MODELO DUAL OU BINÁRIO DE RESPONSABILIDADE

 Esse curso foi baseado nas obras de Alvino Lima, Otávio Luiz Rodrigues Júnior, Patrícia Iglecias, Fernando Scaff e Teresa Ancona Lopes.

Será tomado como premissa que o modelo dual ou binário de responsabilidade, a clássica diferenciação entre responsabilidade contratual e extracontratual persiste no texto do Código Civil de 2002. O descumprimento ou cumprimento defeituoso de um contrato é abordado nos artigos 389 e seguintes do CC/2002. A responsabilidade extracontratual ou aquiliana, por sua vez, está fundada no ato ilícito de que trata o artigo 186 e no abuso de direito, previsto no artigo 187.

Essa divisão sofre inúmeras críticas pela doutrina. Judith Martins-Costa sustenta que esse modelo binário não resiste à constatação de que, na moderna sociedade de pessoas, as responsabilidades contratual e extracontratual têm, a rigor, uma mesma fonte: o contrato social. Além disso, obedecem aos mesmos princípios, nascendo de um mesmo fato, qual seja, a violação de um dever jurídico preexistente.

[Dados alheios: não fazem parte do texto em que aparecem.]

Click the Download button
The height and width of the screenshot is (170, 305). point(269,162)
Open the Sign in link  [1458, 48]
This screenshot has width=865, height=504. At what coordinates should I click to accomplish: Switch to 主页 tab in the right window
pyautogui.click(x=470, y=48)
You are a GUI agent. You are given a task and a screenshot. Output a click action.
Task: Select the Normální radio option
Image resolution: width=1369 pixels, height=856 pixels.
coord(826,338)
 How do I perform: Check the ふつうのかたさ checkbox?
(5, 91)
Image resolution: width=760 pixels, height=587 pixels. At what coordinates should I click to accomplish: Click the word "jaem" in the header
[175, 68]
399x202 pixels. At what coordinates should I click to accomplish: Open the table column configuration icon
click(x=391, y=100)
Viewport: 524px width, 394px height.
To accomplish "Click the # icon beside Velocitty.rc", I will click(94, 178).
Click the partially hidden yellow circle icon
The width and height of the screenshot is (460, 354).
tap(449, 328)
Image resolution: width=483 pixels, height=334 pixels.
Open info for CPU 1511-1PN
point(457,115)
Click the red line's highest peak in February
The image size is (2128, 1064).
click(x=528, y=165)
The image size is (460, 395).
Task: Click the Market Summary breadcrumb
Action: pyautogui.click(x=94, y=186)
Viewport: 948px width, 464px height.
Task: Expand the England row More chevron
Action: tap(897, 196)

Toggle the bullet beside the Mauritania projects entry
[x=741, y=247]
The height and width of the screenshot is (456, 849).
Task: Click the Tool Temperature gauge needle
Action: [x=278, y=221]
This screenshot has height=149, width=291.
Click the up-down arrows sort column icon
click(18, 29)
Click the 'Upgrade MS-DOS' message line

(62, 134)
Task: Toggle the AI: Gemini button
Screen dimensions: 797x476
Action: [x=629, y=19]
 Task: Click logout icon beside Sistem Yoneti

Na mesma linha, Sílvio de Sálvio Venosa afirma que tanto a responsabilidade contratual quanto a extracontratual com frequência se interpenetram e, ontologicamente, não são distintas. Ou seja, quem transgride um dever de conduta, com ou sem negócio jurídico, pode ser obrigado a reparar o dano. O dever violado será o ponto de partida, não importando se dentro ou fora de uma relação contratual.

Apesar dessas críticas, a classificação ainda encontra guarida no CC/2002. Quando a doutrina se refere apenas à responsabilidade civil, sem qualificá-la, deve-se entender que se trata da responsabilidade extracontratual.

PANORAMA DA EVOLUÇÃO DA RESPONSABILIDADE

Traçando-se uma linha evolutiva, parte-se da teoria clássica da culpa, que é a espinha dorsal da responsabilidade civil nas legislações modernas para a teoria do risco, a qual parece responder melhor às características de uma sociedade em acelerado progresso tecnológico e científico.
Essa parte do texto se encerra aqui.